La marcha de Galdan llenó de terror a todas las tribus de Mongolia, que abandonaron sus pastos y huyeron hacia Oriente. Pero, cerca del Kerulo, Galdan las alcanzó y las derrotó después de una batalla que duró tres días. Esta victoria decidió el destino de Mongolia; ya no podía mantener sus propias fuerzas, su independencia y su libertad. Hostigada en el norte y el sur por los rusos y los chinos, presionada y perseguida en el oeste por Galdan, ahora se trataba de saber a quién de los tres se sometería.
Entre ella y las tribus turco-mongoles de Galdan existía una enemistad tres veces secular, y no cabía suponer que ellos, los mongoles de pura raza, se sometieran a hombres que consideraban inferiores. Por consiguiente, no les quedaba más que elegir entre el zar blanco de Occidente y el emperador de Oriente. Además, los manchúes, emparentados con ellos, ocupaban entonces el trono de China y debían, en parte, su soberanía a los príncipes mongoles. En consecuencia, los kanes mongoles siguieron el ejemplo de aquellos príncipes, que eran semivasallos, semialiados del emperador, y, en el otoño siguiente, en un kuriltai, tomaron la unánime decisión de prestar juramento de fidelidad a los manchúes. El emperador de China se comprometió a proteger Mongolia.

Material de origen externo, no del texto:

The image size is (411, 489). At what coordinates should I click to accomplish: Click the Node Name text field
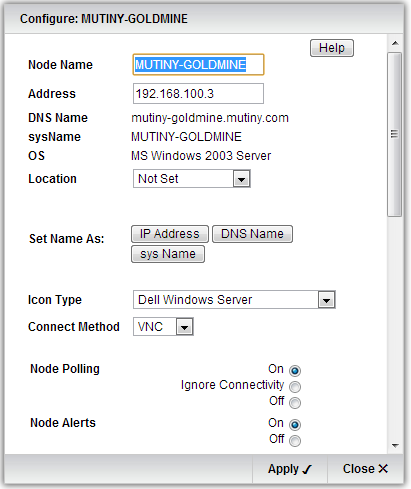[198, 64]
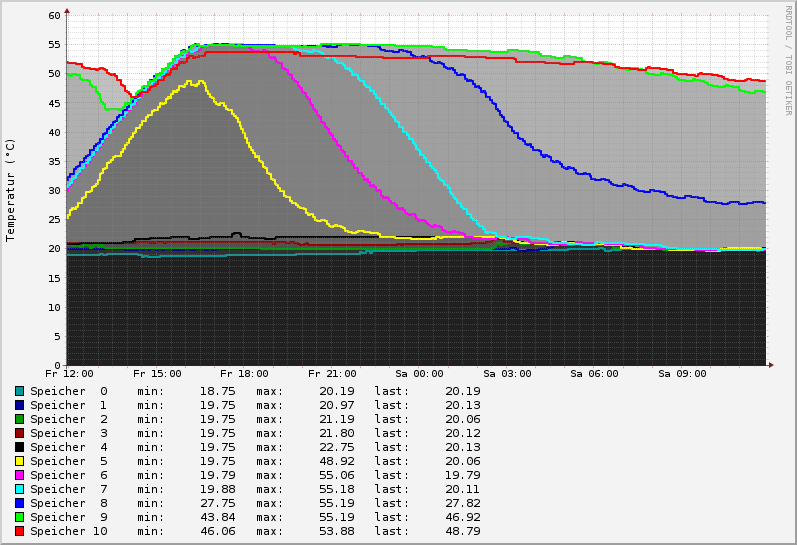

A unos 350 kilómetros de Pekín, las tropas de Galdan se enfrentaron al ejército manchú-mongol-chino. Los guerreros de Galdan utilizaban sus antiguas armas, arcos y flechas, mientras que el ejército imperial estaba provisto de fusiles e incluso de artillería. La superioridad en armamento y en hombres concedió el triunfo al emperador manchó.

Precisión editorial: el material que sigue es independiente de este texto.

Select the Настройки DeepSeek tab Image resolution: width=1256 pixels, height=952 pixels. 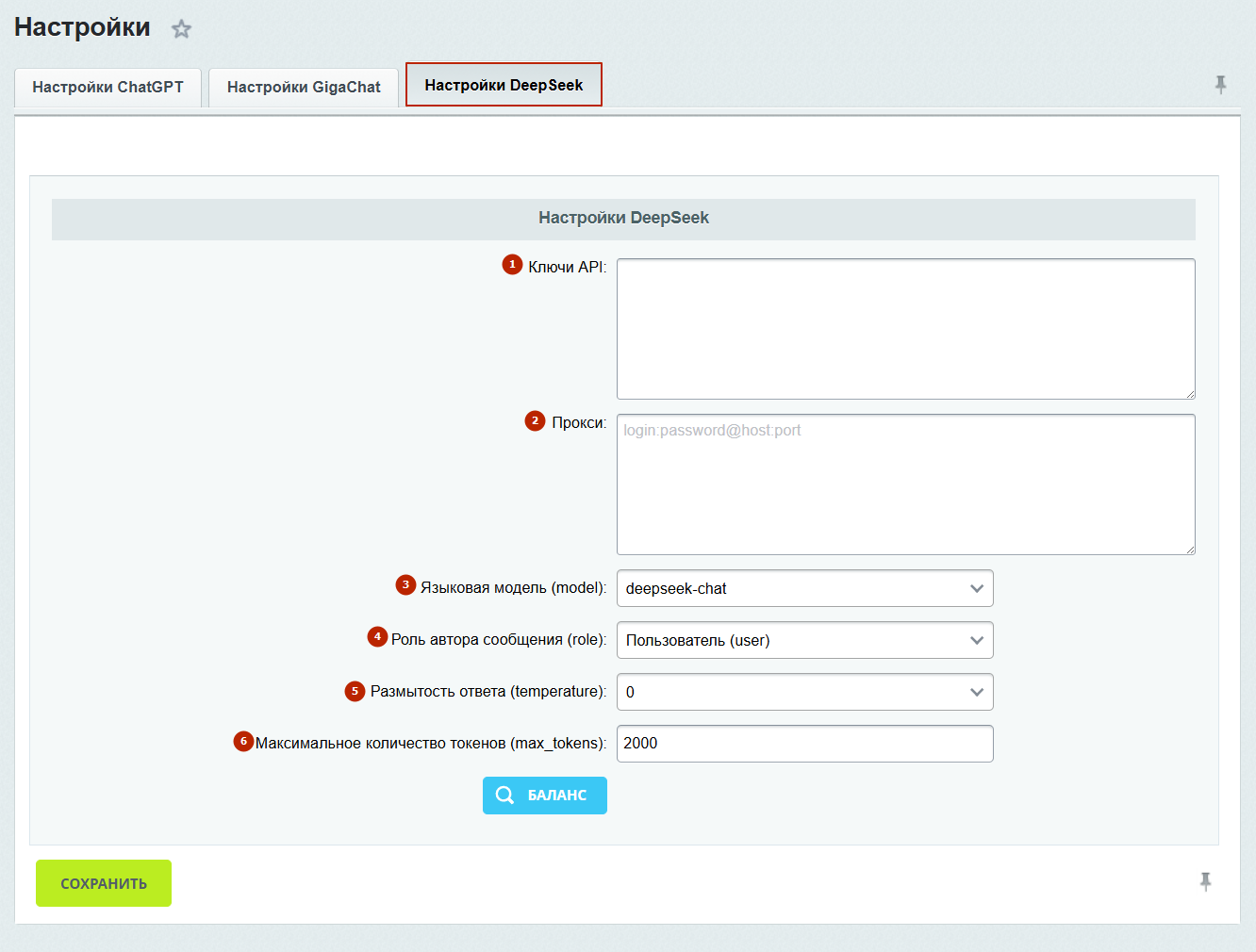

No satisfecha con haber salvado Manchuria, la joven dinastía, en la cumbre de su poderío, persiguió al enemigo y penetró en el oeste, cruzó la cordillera del Altai y adelantó 500 kilómetros hacia Asia central las fronteras chinas. A partir de este momento, la historia de la estepa asiática se convierte en la historia de la política mongol de la dinastía manchó y de la conquista china de Asia central.